Shareconomy – teilen statt haben

Das gut situierte Zahnarztehepaar hat sich nach vielen Jahren von seinem VW-Bus getrennt. Die Familie wohnt mitten in der Stadt. Der ÖPNV ist vorbildlich. Wenn man dennoch mal ein Auto braucht, nutzt man „Car Sharing“:

“Ich habe meinen VW-Bus verkauft! Der stand sowieso 300 Tage im Jahr still. Wenn ich  jetzt mal ein Auto brauche, hole ich mir das bei cambio.” (Dr. Florian B.)

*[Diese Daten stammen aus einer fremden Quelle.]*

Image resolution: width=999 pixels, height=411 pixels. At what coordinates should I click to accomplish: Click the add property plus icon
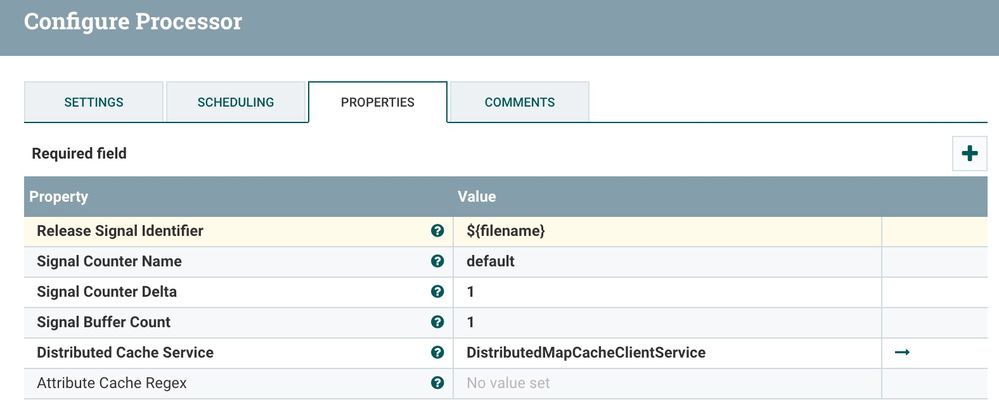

Der Begriff „Share Economy“ wurde von Harvard-Ökonom Martin Weitzman geprägt und besagt, dass sich der Wohlstand für alle erhöht, je mehr unter allen Marktteilnehmern geteilt wird. So wird im Jahre 2020, schätzt die Unternehmensberatung Arthur D. Little,  ein Fünftel der Autofahrenden keinen eigenen Wagen mehr haben, sondern ein Carsharing-Auto nutzen oder eine Mitfahrgelegenheit.

In der jüngeren Vergangenheit gewann der Begriff besonders auch durch das Internet an Bedeutung, weil Inhalte und Wissen zunehmend nicht mehr nur konsumiert, sondern mit Hilfe von Web-2.0-Technologien weiterverbreitet werden – Stichwort „wikipedia“. Die aktuelle Cebit hat den Begriff „Shareconomy“ zum diesjährigen Jahresmotto gemacht.

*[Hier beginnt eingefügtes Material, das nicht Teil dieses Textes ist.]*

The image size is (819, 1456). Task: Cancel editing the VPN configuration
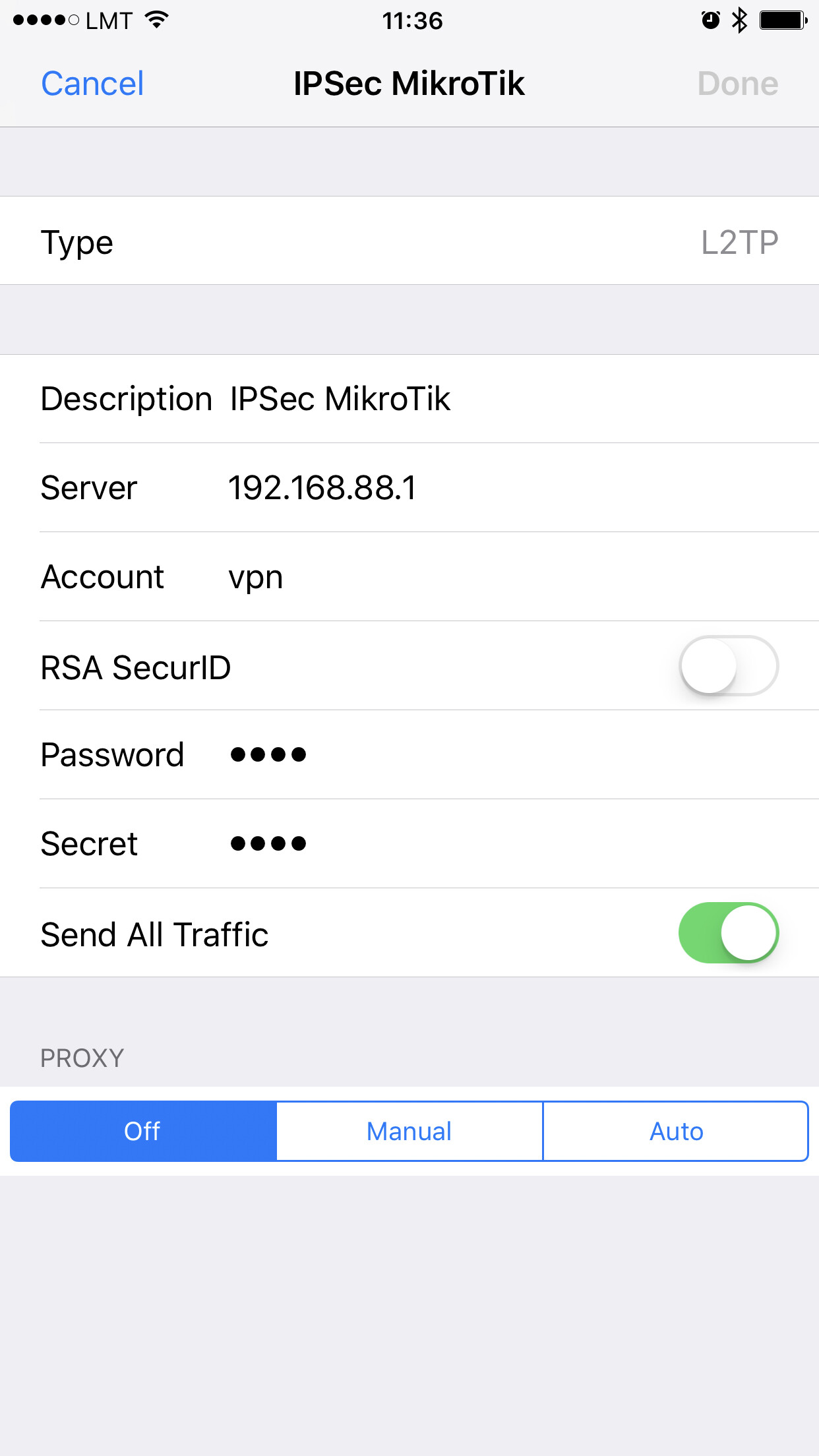(92, 84)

„Shareconomy“ beschreibt die Veränderung des gesellschaftlichen Verständnisses vom Haben zum Teilen. Dies zeigt sich auch bei der Nutzung von Gebrauchsgütern. Der Trend vom Besitzen geht stärker zum Nutzen bzw. vom Kaufen zum Leihen. So setzen sich zB Carsharing-Modelle als neue Form der Mobilität immer stärker durch, Musikportale erfreuen sich großer Beliebtheit, auch gibt es Trends beim Teilen von Land als „Gardensharing“, eine Unterform des „Landsharing“.

Dabei gehorchen solche Entscheidungen nicht ausschließlich logischen oder öko-logischen Einsichten: Wenn die wirtschaftliche Lage schlechter wird, rücken Menschen dichter zusammen. Einst teilte man sich Zeitschriften im „Lesezirkel„, Landmaschinen oder gar ein ganzes Kühlhaus.

Der Wohlstand bröckelt inzwischen auch in Deutschland spürbar: Wer heute noch über ein beachtliches Mittelschichteinkommen verfügt, kann bereits ein oder zwei Jahre später Hartz IV-Empfänger sein – alles andere als erfreuliche Aussichten!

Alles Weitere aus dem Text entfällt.